Desengraçada
Sesimbra, Castelo
Destoo e destoei sempre no meio de gente fina.
Descalça e simplesmente trajada.
Sou um pedaço de nada,
Roliça e pequenina.
Mulher com génio marcado.
Capaz de despertar ódios, como intensas paixões,
Destoaria em salões.
Mas encaixo perfeitamente num canto despovoado.
Como se pode achar belo...
o que quer que me defina?
Se destoaria num Paço.
Sendo apenas pedra gasta... no alto de uma colina.

Nunca destoaria, excelente poetisa que é. Um abraço Maria.
ResponderEliminarUma grande poetisa que muito gosto de ler - como se ouvisse.

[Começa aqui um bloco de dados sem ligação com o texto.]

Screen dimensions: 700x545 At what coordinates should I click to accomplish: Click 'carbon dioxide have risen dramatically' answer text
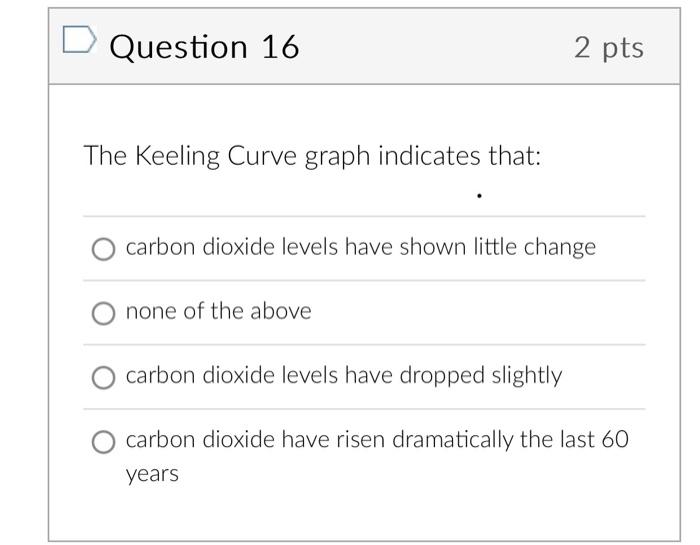coord(376,440)
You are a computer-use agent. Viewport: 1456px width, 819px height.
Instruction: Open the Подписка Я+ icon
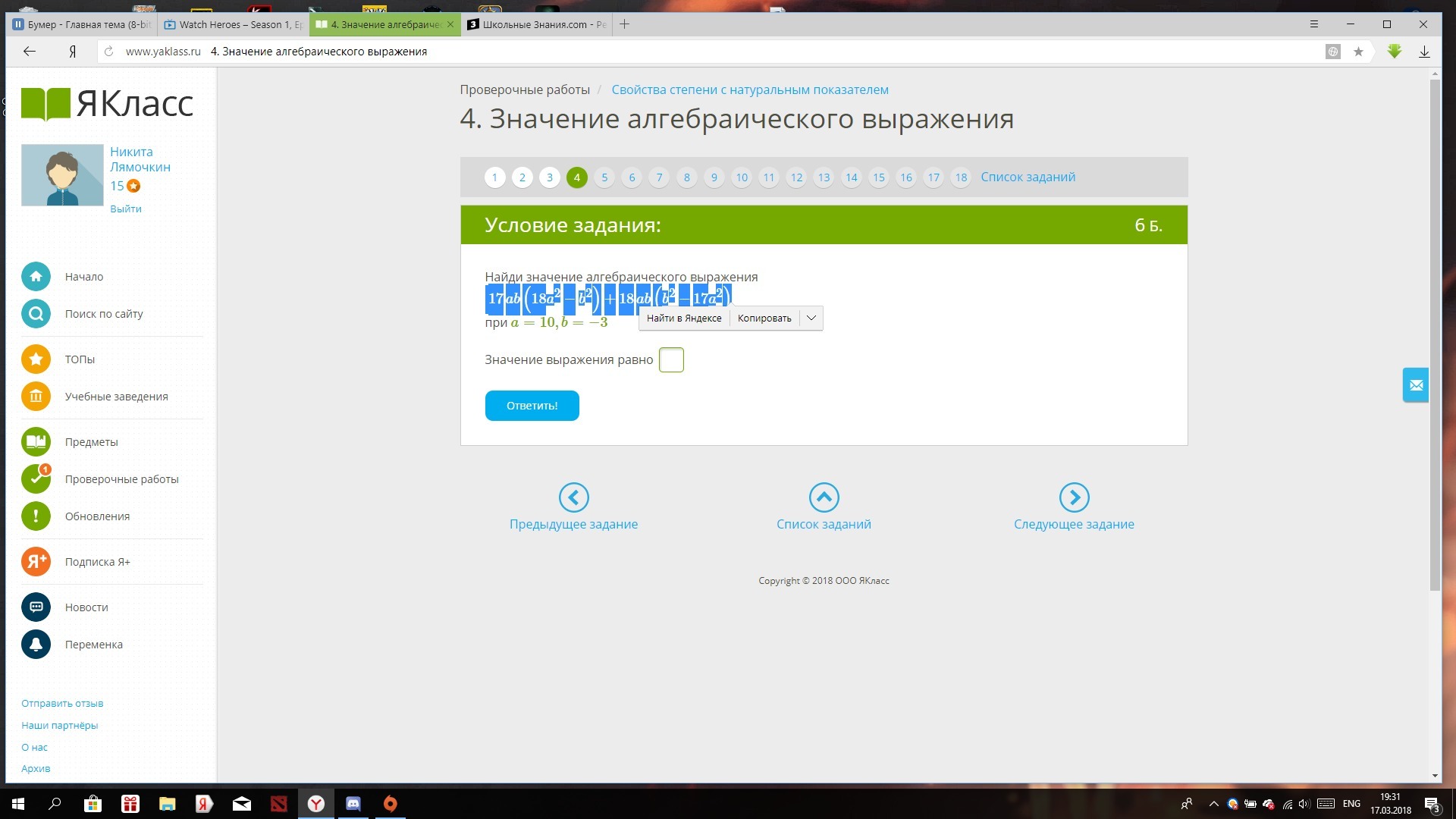(x=36, y=562)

ResponderEliminarAbraço Maria
Meu bom e querido amigo, agora deixou-me comovida. Eu ao pé de si sou um zero à esquerda, pois tanto gosto de o ler! Lê-lo inspira-me, além de o fazer como se lesse um romance, me contassem uma lenda maravilhosa sobre o nosso chão, que tanto amamos. Adoro descobrir novos rumos, conhecer hábitos e demais aventuras que descreve tão bem. Saber da nossa História. Sinceramente, consigo aprendo e viajo também. Muito obrigada! Acredite, ás vezes ando tão desmotivada, insegura sobre o que faço, que nem sei se vale a pena continuar a escrever. No fundo para quê? Tudo passará e ficará por aí como no deserto vasto a areia, atrás de areia. Não quis jamais ter relevo, escrevo pprque gosto apenas. Mas que me sabem muito bem as suas palavras, sabem! São um bálsamo e um grande estímulo. Bem-haja, de coração! Saiba que muito o admiro e prezo. Que lhe desejo a si e aos seus, tudo que para mim e os meus almejo, tal e qual! E fico a torcer por esse prémio e por ambos, como se meus, do meu sangue, fossem! Muito obrigada e tudo de bom, meu amigo. HOje e sempre!